Rewrite the rows below as a JSON list of strings, with one string for each line and blank lines left out. Omit the pictures from your answer.

* begin Available records *

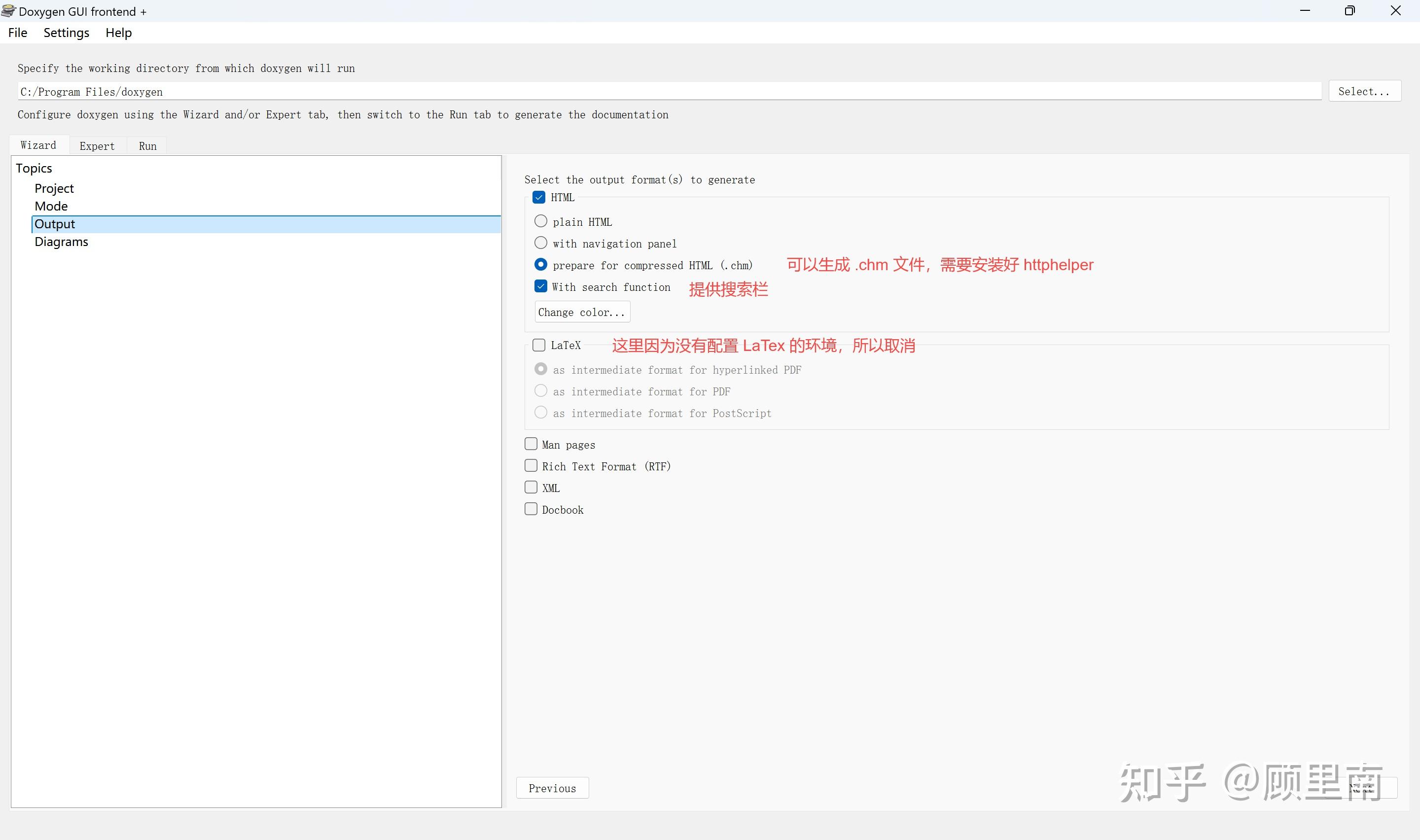Viewport: 1420px width, 840px height.
Task: Uncheck the HTML output checkbox
Action: 539,198
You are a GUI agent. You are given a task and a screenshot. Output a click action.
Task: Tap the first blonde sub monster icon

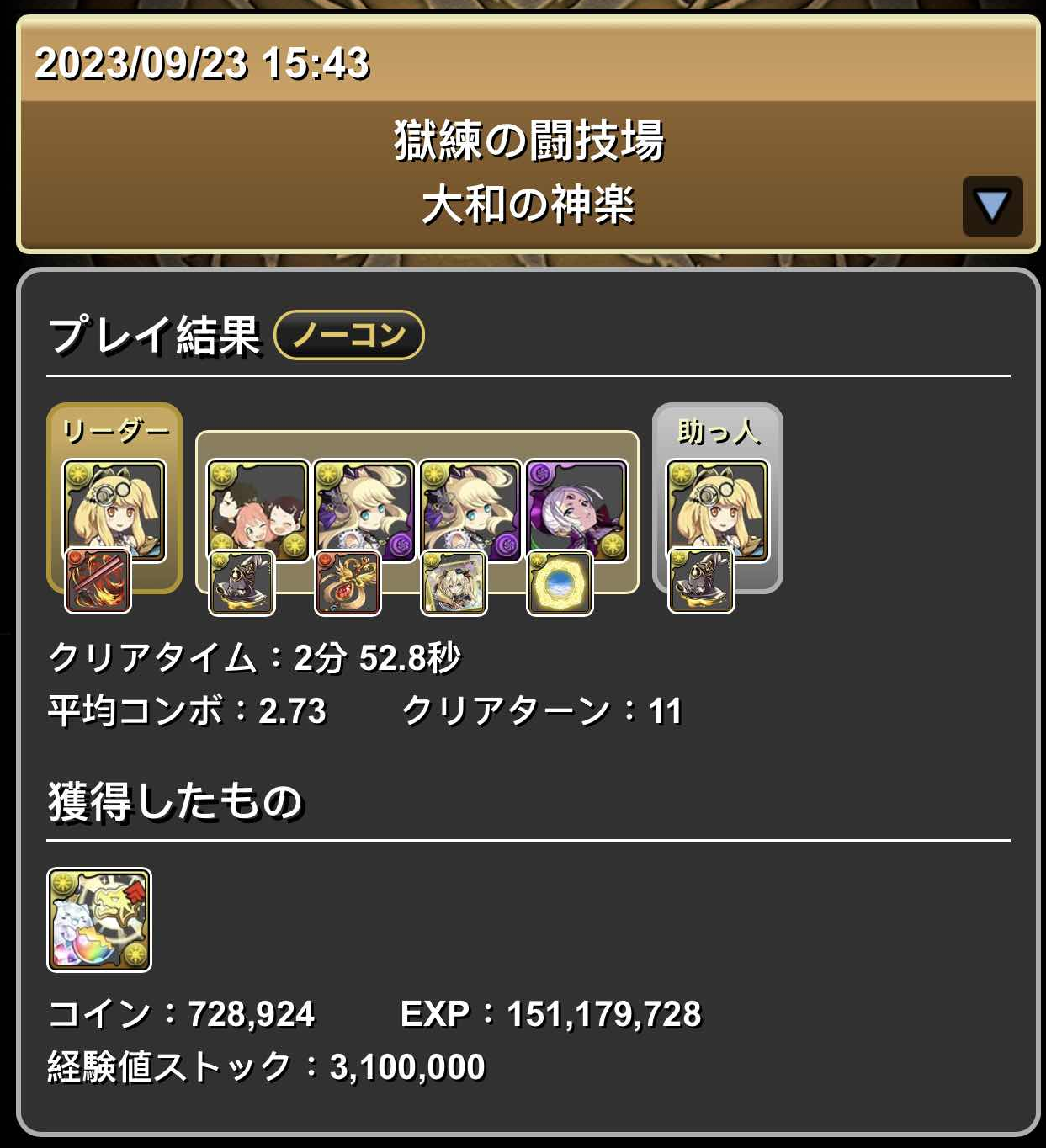coord(364,510)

* end Available records *

## Full answer
[
  "Viewport: 1420px width, 840px height.",
  "Task: Uncheck the HTML output checkbox",
  "Action: 539,198",
  "You are a GUI agent. You are given a task and a screenshot. Output a click action.",
  "Task: Tap the first blonde sub monster icon",
  "coord(364,510)"
]